- The Washington Times - Sunday, April 10, 2005

Senate Republicans yesterday said Congress should scrutinize some federal court decisions and would not rule out impeaching activist judges for imposing their own preferences on public policy.

House Majority Leader Tom DeLay suggested such a review of judges last week in response to the Terri Schiavo case, words that Democrats interpret as a threat to impeach judges.

Pennsylvania Sen. Rick Santorum, chairman of the Senate Republican Conference, says judges who violate the law have been impeached and that the Constitution gives Congress the task of judicial oversight.

“Should we look at situations where judges have decided to go off on their own tangent and disobey the statutes of the United States of America? I think that’s a legitimate area for oversight,” Mr. Santorum told ABC’s “This Week.”

Mr. Santorum said he would not support impeachment of Justice Anthony M. Kennedy for his decision in the Schiavo case. Sen. John Cornyn, Texas Republican, added that no member of Congress has suggested impeaching Justice Kennedy, but agreed that Senate oversight of the judiciary is needed.

“I don’t think anybody should suggest that it is inappropriate for anyone, particularly members of Congress, to exercise their right of free speech to question the basis upon which some judges are reaching policy decisions from the highest levels of our federal judiciary,” Mr. Cornyn said.

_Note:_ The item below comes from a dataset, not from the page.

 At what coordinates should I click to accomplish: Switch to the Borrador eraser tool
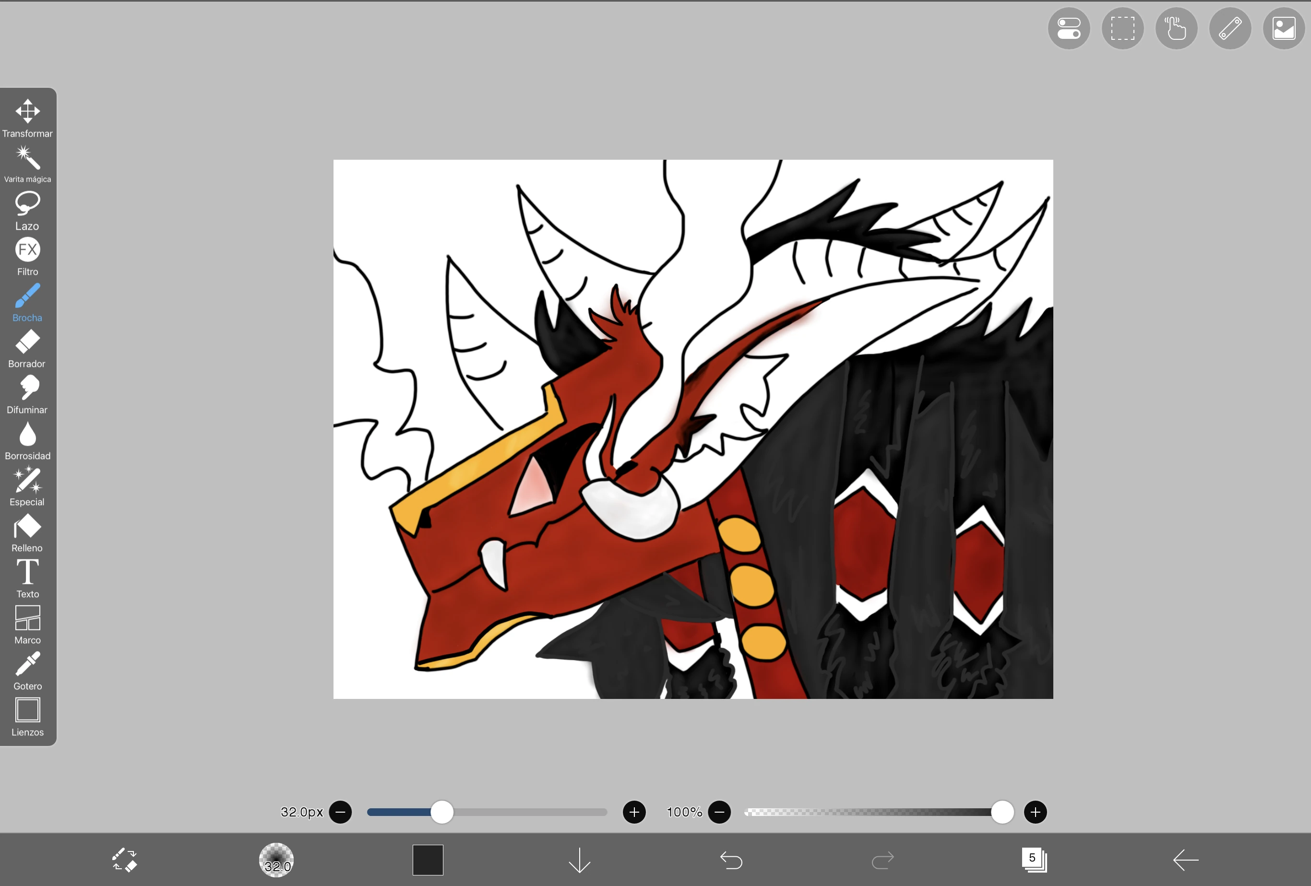pos(27,345)
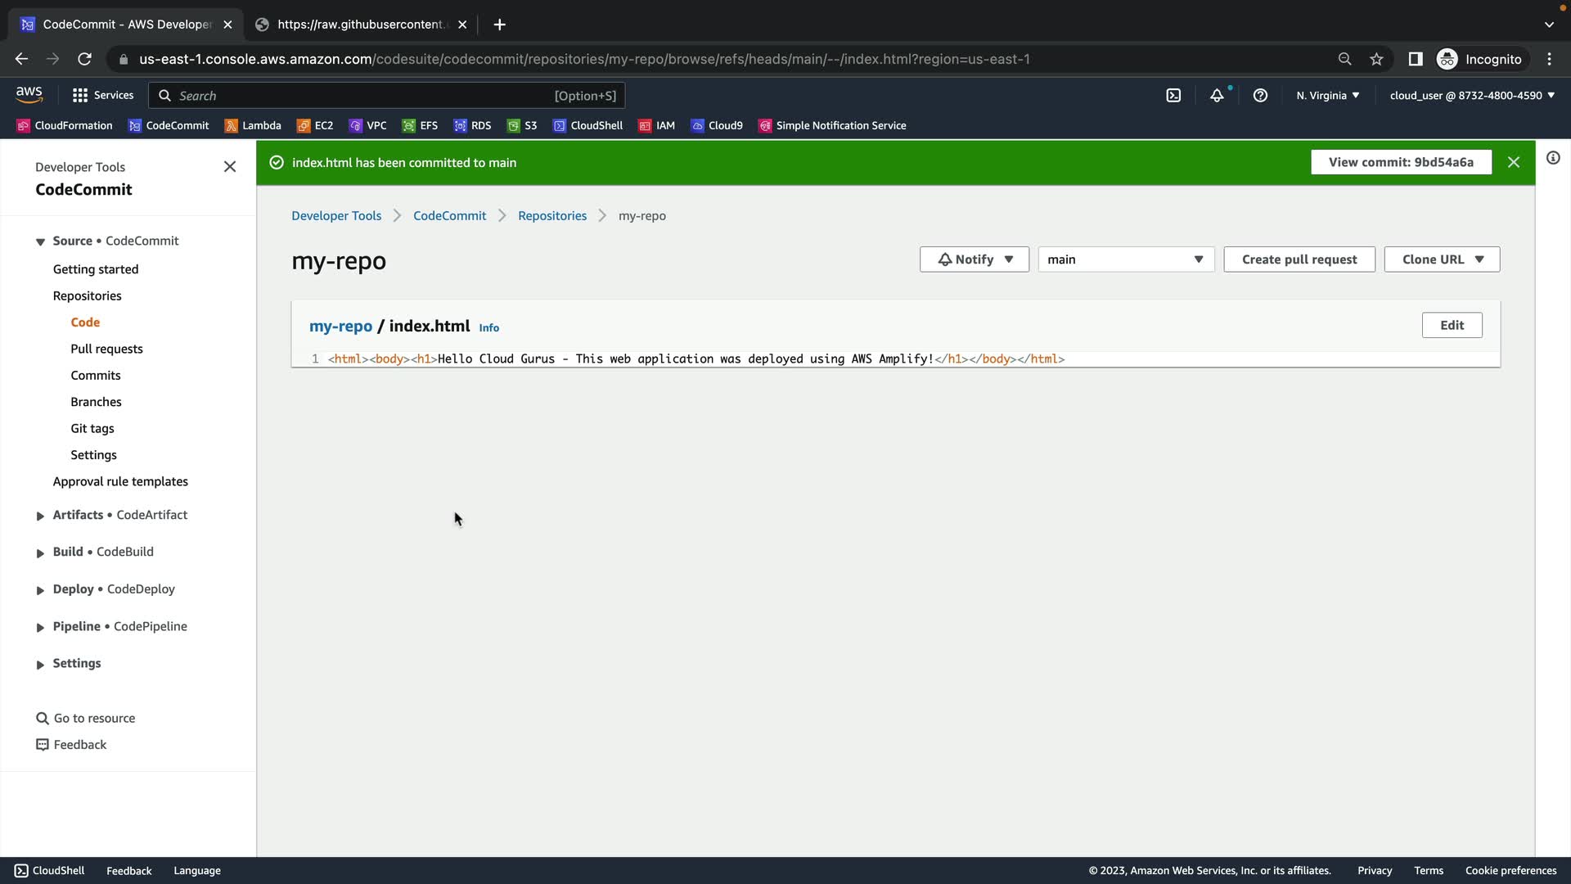Screen dimensions: 1571x884
Task: Click the Edit button for index.html
Action: (1452, 325)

The Texan told “Fox News Sunday” there are “legitimate concerns” in conservative circles that the judiciary has exceeded its power in cases involving the Pledge of Allegiance, same-sex “marriage” and other issues.

“Unfortunately, some of the policy-making we see happening at the highest levels of the judiciary are causing some people to wonder what’s going wrong,” he said.

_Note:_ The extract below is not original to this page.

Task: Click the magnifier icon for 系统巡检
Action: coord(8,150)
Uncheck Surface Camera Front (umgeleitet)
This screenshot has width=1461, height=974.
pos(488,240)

Mr. Cornyn caused a furor early last week by wondering aloud whether “there may be some connection” between some recent murderous attacks on courthouses and anger at activist judges.

In yesterday’s Fox interview, Mr. Cornyn stood by the substance of his “unartfully” expressed remarks — that the judiciary’s prestige depends on it not being a policy-making body.

“My point was, maybe unartfully stated, is that the Founders thought that judges would be what they call “the least dangerous branch” because they wouldn’t be making policy decisions. They’d be enforcing policy decisions made by Congress,” he said.

Democrats say Republicans have already begun impeachment plans against judges, with Senate Minority Leader Harry Reid of Nevada saying impeachment would be “radical,” and Sen. Christopher J. Dodd, Connecticut Democrat, calling it “extreme.”

“The Constitution, the Framers, were very clear. They wanted checks and balances, and they wanted to be able to make sure that no one section of the government — either executive, legislative or judicial — would dominate the other,” Mr. Dodd told ABC. “This is very worrisome to me to have a leader in the Congress … start threatening judges because we don’t like their opinions. That’s not a way to proceed, and that’s why I think many people are concerned about this.”

“This Week” host George Stephanopoulos asked Mr. Santorum whether Congress having authority over the courts “is a new interpretation of the separation of powers doctrine.”

Mr. Santorum said, “We do have authority to set the jurisdiction of the court, and that’s very clear. Article 3, Section 1 in the Constitution says that Congress has the authority to set the jurisdiction of the court.”